→ **Excerpted data**:

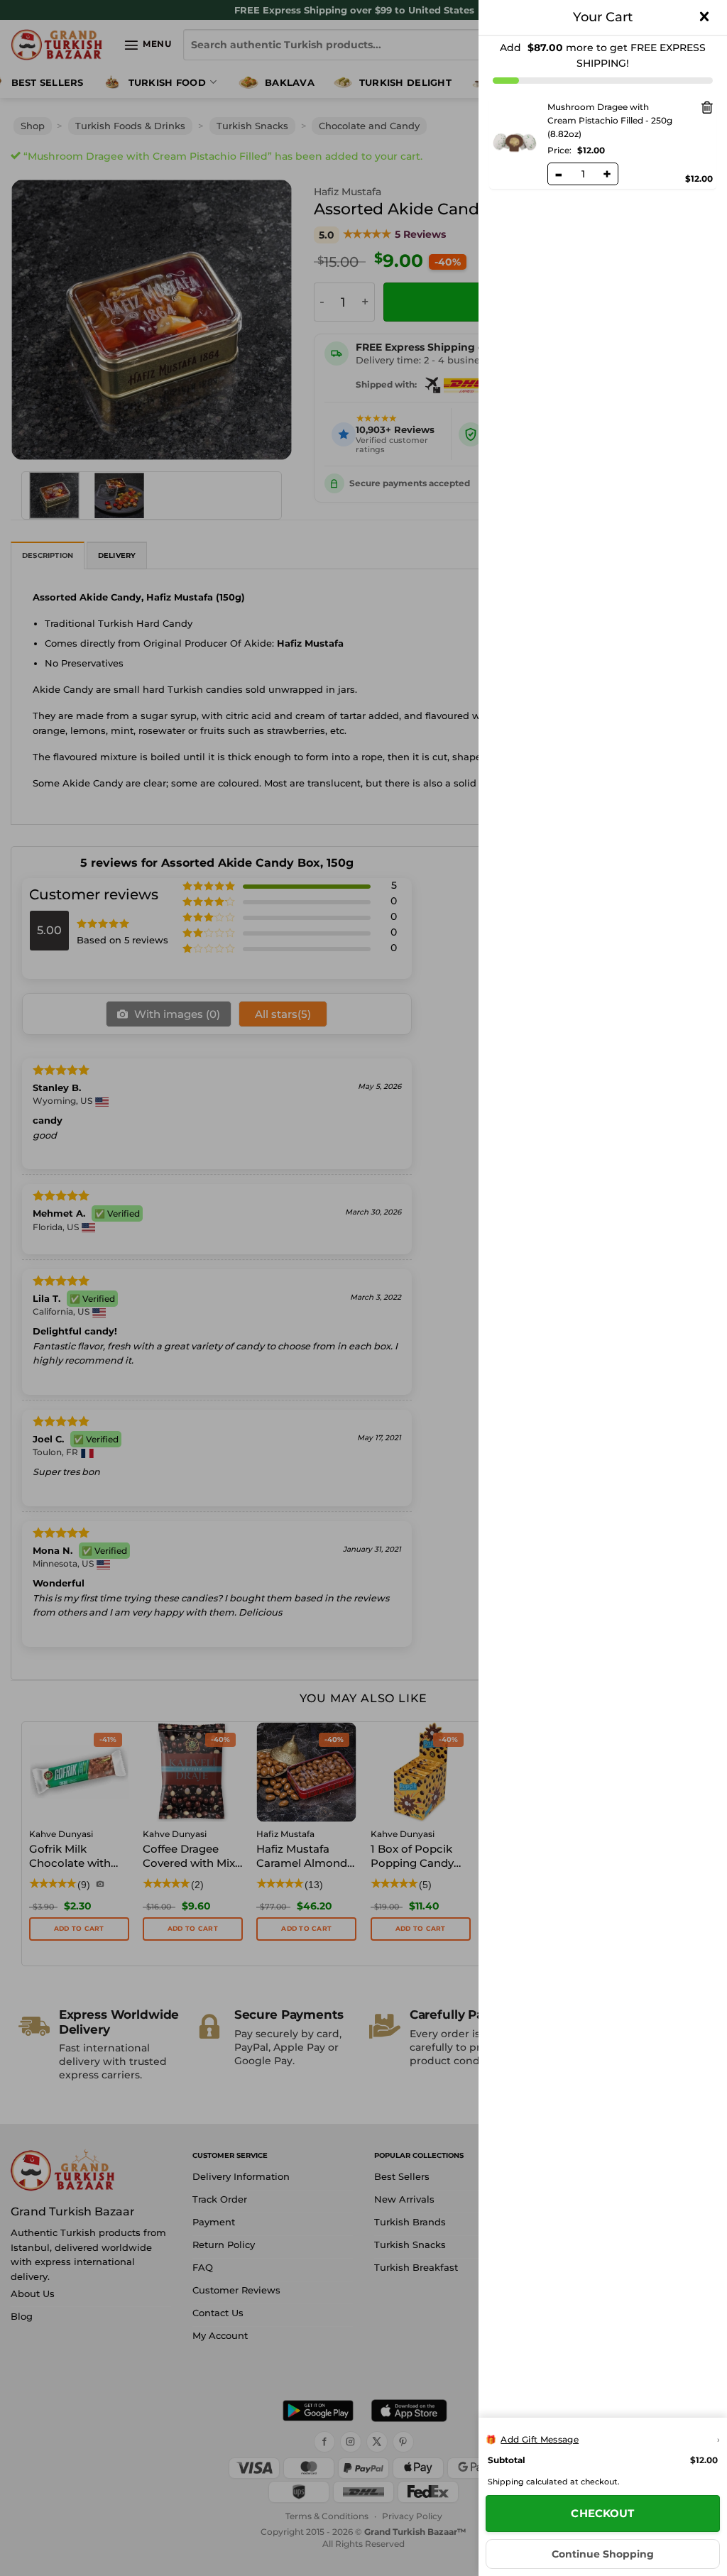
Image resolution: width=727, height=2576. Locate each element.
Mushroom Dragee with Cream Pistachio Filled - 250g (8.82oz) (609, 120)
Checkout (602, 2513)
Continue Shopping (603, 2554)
==
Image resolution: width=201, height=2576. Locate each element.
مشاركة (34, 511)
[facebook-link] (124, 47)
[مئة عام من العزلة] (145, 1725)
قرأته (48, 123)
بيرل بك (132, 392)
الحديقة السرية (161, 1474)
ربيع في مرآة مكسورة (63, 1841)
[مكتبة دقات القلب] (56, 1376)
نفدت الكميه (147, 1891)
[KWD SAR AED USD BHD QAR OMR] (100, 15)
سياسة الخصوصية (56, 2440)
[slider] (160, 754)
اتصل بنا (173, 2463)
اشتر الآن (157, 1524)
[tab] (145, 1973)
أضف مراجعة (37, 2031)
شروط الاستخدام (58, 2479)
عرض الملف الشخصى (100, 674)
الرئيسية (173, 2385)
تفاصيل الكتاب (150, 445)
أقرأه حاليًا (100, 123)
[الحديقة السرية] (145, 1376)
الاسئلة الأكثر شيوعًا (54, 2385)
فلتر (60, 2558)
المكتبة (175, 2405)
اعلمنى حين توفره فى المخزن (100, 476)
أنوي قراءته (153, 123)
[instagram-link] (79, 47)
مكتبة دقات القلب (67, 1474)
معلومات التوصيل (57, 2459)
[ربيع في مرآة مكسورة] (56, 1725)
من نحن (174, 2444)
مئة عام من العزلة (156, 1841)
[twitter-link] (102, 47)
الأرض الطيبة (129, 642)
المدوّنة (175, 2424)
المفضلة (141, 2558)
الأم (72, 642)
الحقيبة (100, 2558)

→ **Problem requirements**: Above are the records. Copy the lines beginning at the one that has "[الحديقة السرية] (145, 1376)" and ending with the one that has "مئة عام من العزلة (156, 1841)", unchanged.

→ **Solution**:
[الحديقة السرية] (145, 1376)
الاسئلة الأكثر شيوعًا (54, 2385)
فلتر (60, 2558)
المكتبة (175, 2405)
اعلمنى حين توفره فى المخزن (100, 476)
أنوي قراءته (153, 123)
[instagram-link] (79, 47)
مكتبة دقات القلب (67, 1474)
معلومات التوصيل (57, 2459)
[ربيع في مرآة مكسورة] (56, 1725)
من نحن (174, 2444)
مئة عام من العزلة (156, 1841)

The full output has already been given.